Mais equipados, com salgados, doces e caixa térmica com bebidas a família do policial militar Jorge Luiz Garcia, 50 anos, também fincou acampamento em parte do disputado território na areia da praia do Farol. Escolhida a localização boa para ver o palco eles nem precisaram das mesas (R$60- com direito a negociação) ou algumas das 40 cadeiras (R$15-duas) alugadas pelo comerciante Joilson Barbosa Costa, 44 anos, há 20 trabalhando no local. Com dois carros estacionados nas proximidades do Cristo, o grupo formado por 11 pessoas trouxe tudo de casa. "Não esquecemos também o saco de lixo para não deixar a praia suja", destacou Jorge.
Até para quem não contou com a infraestrutura da família do policial militar, a Virada 2008/2009 saiu bem mais barata que as festas ocorridas pela cidade. O show foi gratuito. No mais, pagando R$ 15 pelo aluguel de duas cadeiras à beira mar, R$ 2 a R$ 3 por uma rosa (é sempre bom fazer parte do ritual) e qualquer quantia tirada do bolso para atrair bons fluídos (com pais e mães- de- santos que ofereciam limpeza espiritual com folhas, milho branco e alfazema. Pelas contas de Pai Gibô e Pai Gil de Oxossi, até às 22 horas, eles já tinham atendido pelo menos 500 pessoas) o réveillon está garantido. Sem contar a comida e a bebida que depende do quanto se tem para gastar. Nas festas particulares o custo não saiu por menos de R$60. "As pessoas podem ficar aqui a noite inteira e emendar pelo dia", disse ele enquanto arrumava o pedaço de areia que iria descansar após a festa.

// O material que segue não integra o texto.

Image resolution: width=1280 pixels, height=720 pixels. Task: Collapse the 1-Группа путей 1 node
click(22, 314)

Com sol de hoje ele teve que recarregar a bateria ali mesmo até a chegada do primeiro cliente do dia.
A proximidade da chegada no novo ano foi anunciada às 23h56 quando Mariene de Castro rodopiava com as baianas da Associação das Baianas de Acarajé ao som do melhor samba-de-roda. Alexandre Guedes (Motumbá) entrou no palco e juntos, sem a presença da sambista Beth Carvalho que ainda se preparava no camarim e não atendeu ao chamado de Mariene, comemoravam o início de 2009. As balsas instaladas entre o Farol da Barra e o Cristo fizeram o público tirar os olhos do palco e gritar a cada explosão mais forte. De repente, a multidão parecia uma grande roda de amigos. Todos se abraçavam e ratificavam a esperança na mudança. E que ela seja boa.

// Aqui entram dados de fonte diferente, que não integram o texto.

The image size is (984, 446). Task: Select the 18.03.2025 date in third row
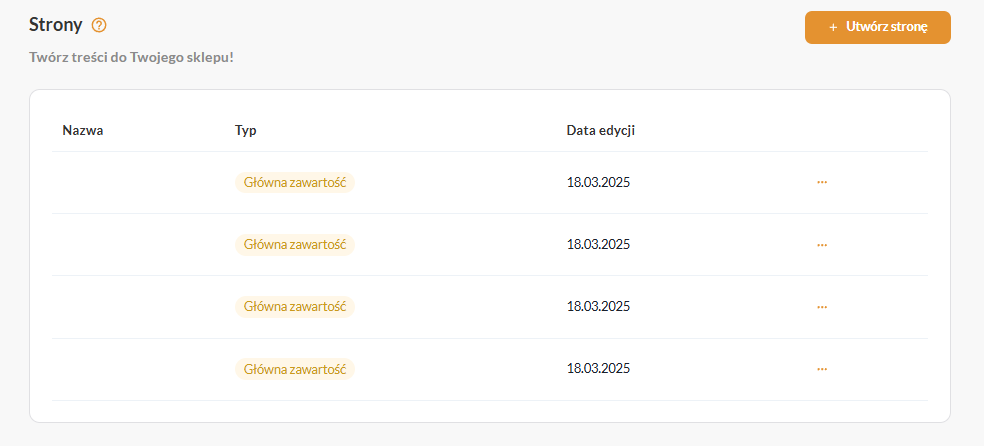(598, 306)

Acompanhada pelo público o tempo inteiro, Beth Carvalho, entoou canções que marcaram sua carreira, além do repertório do recente DVD gravado com sambas de compositores baianos. Ao ser convocada novamente, Mariene sobe ao palco e divide ‘Ilha de Maré’ (Walmir Lima e Lupa). Por volta das 2h20 clima, ao invés de retratar fim de festa, esquenta com os clarins e atabaques do Motumbá que começou o show saudando Oxossi, o dono do dia.